ACTIVITIES -
**1.** Quote the White House field trip guide word for word, starting at "To find your" and ending with "of Represenatives website.", inclusive.
**2.** Continue the White House field trip guide from its final sentence.

SUPPLIED PASSAGE -
Field Trip Guide: Visiting the White House


Field Trip Guide: Visiting The White House with Children and Teens

by Mary Brigid Barrett

A surefire way to get your kids and teens excited about American history is to plan a family or class visit to the White House. Here are some suggestions to make the visit pleasurable and interesting.

Plan Ahead

In our post-9/11 increased-security world, visiting the White House cannot be a spontaneous decision. Any member of the general public can tour the White House, but you must prepare in advance and make a formal request to visit the house. Public tours are available from 7:30 a.m. to 11:30 a.m. Tuesday through Thursday and from 7:30 a.m. to 1:30 p.m. on Friday and Saturday (excluding federal holidays or unless otherwise noted). Tour hours will be extended when possible based on the official White House schedule. Tours are scheduled for groups of ten or more people. Here are the steps you need to take to ensure a successful White House visit.

Set a Date for Your Visit

If you want to make a tour of the White House a part of your vacation or visit to Washington, D.C., you must choose the date of your visit and get your request in at least a month before that date. Requests are accepted up to six months in advance. You are encouraged to submit your request as early as possible because a limited number of tours is available.

Requests must be submitted through your Congressional representative—your local Congress person or one of the senators from your home state. Some representatives have online request forms; others do not. You must contact your Congressional representatives to find out what their particular office requires before you send in your request.

To locate your senators and their contact information, visit the Senate.gov website.

To find your Congressional representative and his or her contact information, you must first look up your four-digit zip code extension, which you can do using the zip4.usps.com website. Then, using that zip code information, go to the House of Represenatives website.

Or, once you know who your representative and senators are, visit their individual websites to obtain their contact information.

There are no fees or admission charges to visit the White House or the White House Visitor Center. Visits are scheduled on a first-come, first-served basis. All visitors should call the 24-hour Visitor Center information line at 202-456-7041 to determine if any last-minute changes have been made in the tour schedule as events can alter White House accessibility.

Information You Need for Your Visitor Request

Everyone who visits the White House must have clearance from the United States Secret Service.

If your party alone does not make a group of ten, request to be matched up with another small party of visitors. The person requesting the visit should specify in the request all personal contact information including address, phone number, and fax and email address if pertinent. You should be notified approximately one month before the requested date.

RAW DATA -
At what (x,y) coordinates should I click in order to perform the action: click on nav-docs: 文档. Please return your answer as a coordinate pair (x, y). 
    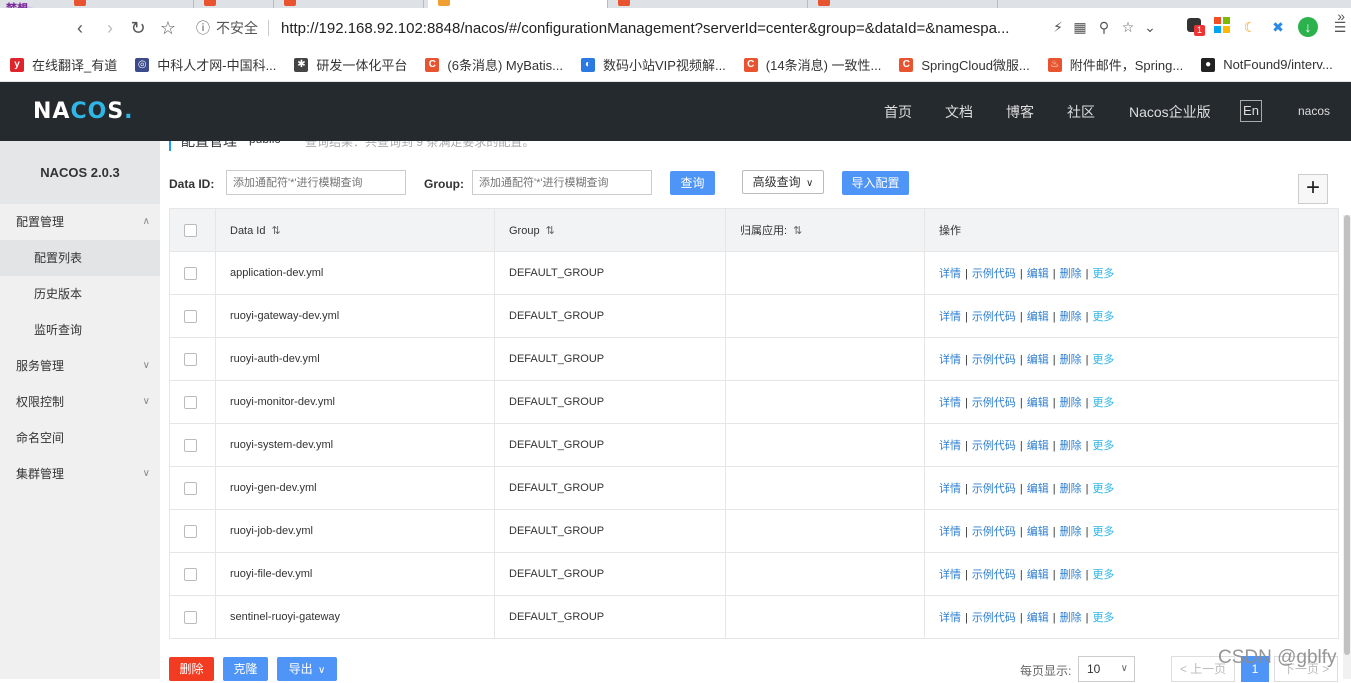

ANSWERS TO THE PROBLEMS -
**1.**
To find your Congressional representative and his or her contact information, you must first look up your four-digit zip code extension, which you can do using the zip4.usps.com website. Then, using that zip code information, go to the House of Represenatives website.

**2.**
In your visitor request you must list the name and date of birth for any person who is under the age of eighteen by the date of your visit. For those in your party who are over eighteen years of age, you must list their names, dates of birth, social security numbers, and countries of citizenship. The National Park Service states that this security information must be received by the office through which tickets are obtained no later than five business days prior to the tour date. Groups without security information will be cancelled.

Note in your request if any of your party is hearing, visually, or mobility impaired. Tours for hearing-impaired groups of ten or more may be requested through one’s member of Congress. The Visitor Center TDD (telephone device for the deaf) is 202-456-2121. Tours for visually-impaired groups of ten or more may be requested through one’s member of Congress. Guide animals are permitted in the White House.

Know that for a wide variety of reasons, White House tours can be cancelled at any time.  For the most current tour information, please call the 24-hour line at 202-456-7041.

The Day of Your White House Visit

Plan to get to the Presidential Park at least fifteen minutes beforehand if you are touring the building. You and your family will enter the White House by the south side of East Executive Avenue near the Southeast Gate. National Park Service rangers and volunteers are posted at the corner of 15th and E Streets to assist you. For directions to the White House, parking information, travel information—and everything else related to a White House visit—go to the National Park Service website.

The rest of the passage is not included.